--- BEGIN Provided passage ---

Shoemake v. State

86 So. 151 | Ala. Ct. App. | 1920

The defendant was convicted and given an indeterminate sentence of not less than one year and one day, nor more than one year and two days under the following indictment:

"The grand jury of said county charge that, before the finding of this indictment Henry Shoemake, alias Henry Shoemaker, did, after the 25th day of January, 1919, distill, make, or manufacture alcoholic, spirituous, malted, or mixed liquors or beverages, a part of which was alcohol, contrary to law, against the peace and dignity of the state of Alabama."

In overruling the demurrers to this indictment and in sustaining demurrers to the special plea filed by the defendant the court committed no error. The indictment was framed under the act of the Legislature commonly called the "Weakley Bone Dry Law," approved January 25, 1919 (Acts 1919, p. 6). The question raised by the demurrer was that this act is unconstitutional and void because the subject is not clearly expressed in the title of said act, as required by section 45 of the Constitution of 1901, but we are of the opinion that there is no merit in this contention. Dowda v. State (Sup.)83 So. 324;1 State ex rel. City of Mobile v. Bd. Rev. Road Com'rs, 180 Ala. 489, 499, 61 So. 368; Hubbard v. State,172 Ala. 374, 377, 55 So. 614; State ex rel. Brassell v. Teasley, 194 Ala. 574, 584, 69 So. 723; Toole's Case,170 Ala. 41, 47, 54 So. 195.

The contention that the act approved January 25, 1919 (Bone Dry Law) is only amendatory of the several statutes heretofore passed for the suppression of intemperance in this state is refuted by section 19 of said act. Acts 1919, pp. 6, 17, § 19.

--- END Provided passage ---
--- BEGIN Recorded information ---

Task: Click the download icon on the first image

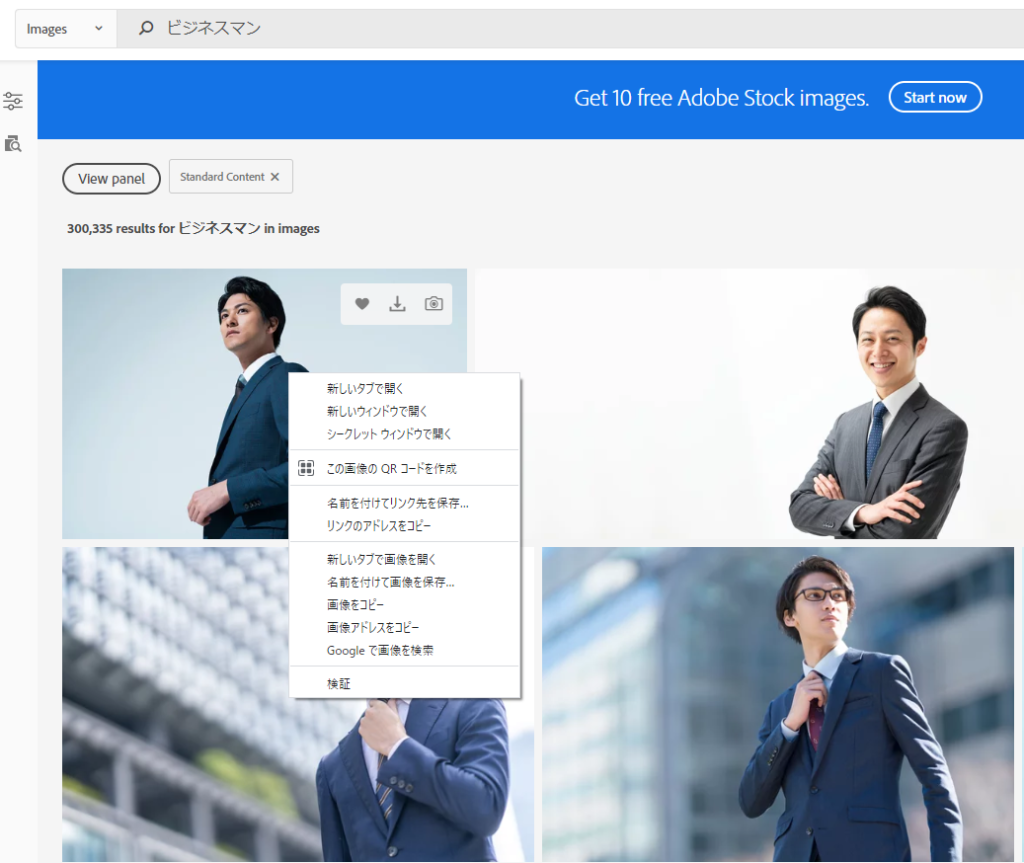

--- END Recorded information ---

▸ **Your goal**
Quote the whole Shoemake v. State opinion word for word, from its first line to its last. The lines aren't needed for this.

▸ **Solution for this task**
Shoemake v. State

86 So. 151 | Ala. Ct. App. | 1920

The defendant was convicted and given an indeterminate sentence of not less than one year and one day, nor more than one year and two days under the following indictment:

"The grand jury of said county charge that, before the finding of this indictment Henry Shoemake, alias Henry Shoemaker, did, after the 25th day of January, 1919, distill, make, or manufacture alcoholic, spirituous, malted, or mixed liquors or beverages, a part of which was alcohol, contrary to law, against the peace and dignity of the state of Alabama."

In overruling the demurrers to this indictment and in sustaining demurrers to the special plea filed by the defendant the court committed no error. The indictment was framed under the act of the Legislature commonly called the "Weakley Bone Dry Law," approved January 25, 1919 (Acts 1919, p. 6). The question raised by the demurrer was that this act is unconstitutional and void because the subject is not clearly expressed in the title of said act, as required by section 45 of the Constitution of 1901, but we are of the opinion that there is no merit in this contention. Dowda v. State (Sup.)83 So. 324;1 State ex rel. City of Mobile v. Bd. Rev. Road Com'rs, 180 Ala. 489, 499, 61 So. 368; Hubbard v. State,172 Ala. 374, 377, 55 So. 614; State ex rel. Brassell v. Teasley, 194 Ala. 574, 584, 69 So. 723; Toole's Case,170 Ala. 41, 47, 54 So. 195.

The contention that the act approved January 25, 1919 (Bone Dry Law) is only amendatory of the several statutes heretofore passed for the suppression of intemperance in this state is refuted by section 19 of said act. Acts 1919, pp. 6, 17, § 19.